Last Updated: May 19, 2026

What Did Google Just Publish?
On May 15, 2026, Google published a new official guide called "Optimizing your website for generative AI features on Google Search." This is the first time Google has put its AI search optimisation advice into a single, formal documentation page. It expands on earlier guidance from 2025 and directly addresses the growing industry of AEO (answer engine optimisation) and GEO (generative engine optimisation) services.
The guide covers five areas: why unique content matters, tips for local and shopping content, a mythbusting section naming specific tactics you can ignore, initial guidance on AI agents, and a reminder that standard SEO best practices remain the foundation.

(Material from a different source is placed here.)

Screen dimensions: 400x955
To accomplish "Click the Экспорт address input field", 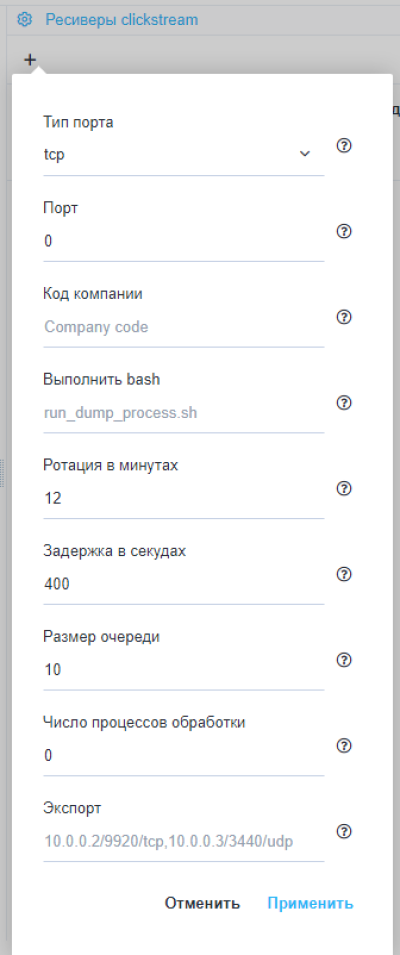I will tap(183, 842).
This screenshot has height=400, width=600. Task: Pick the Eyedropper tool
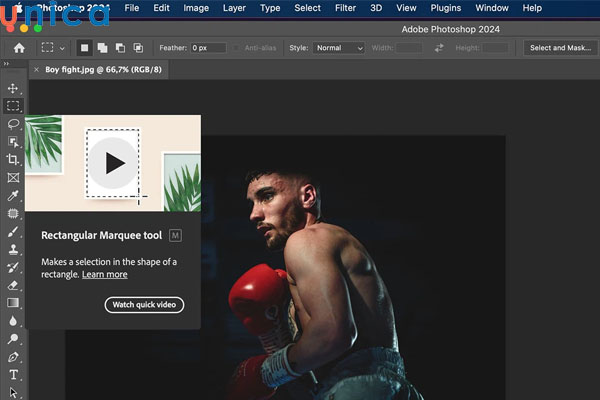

This matters because Google is now on record about what works and what does not for AI Overviews and AI Mode. If you have been following AEO advice from third parties, some of it may be wrong according to Google's own documentation.
Google Says AEO and GEO Are Just SEO
Google defines AEO as "answer engine optimisation" and GEO as "generative engine optimisation," then makes its position clear: "From Google's perspective, optimising for generative AI search is optimising for the search experience, and thus still SEO."
This echoes what Google employees have said at conferences. Gary Illyes and Cherry Prommawin told Search Central Live attendees that GEO and AEO do not require separate frameworks. The difference now is that this position appears in Google's published documentation, giving website owners an official reference to cite.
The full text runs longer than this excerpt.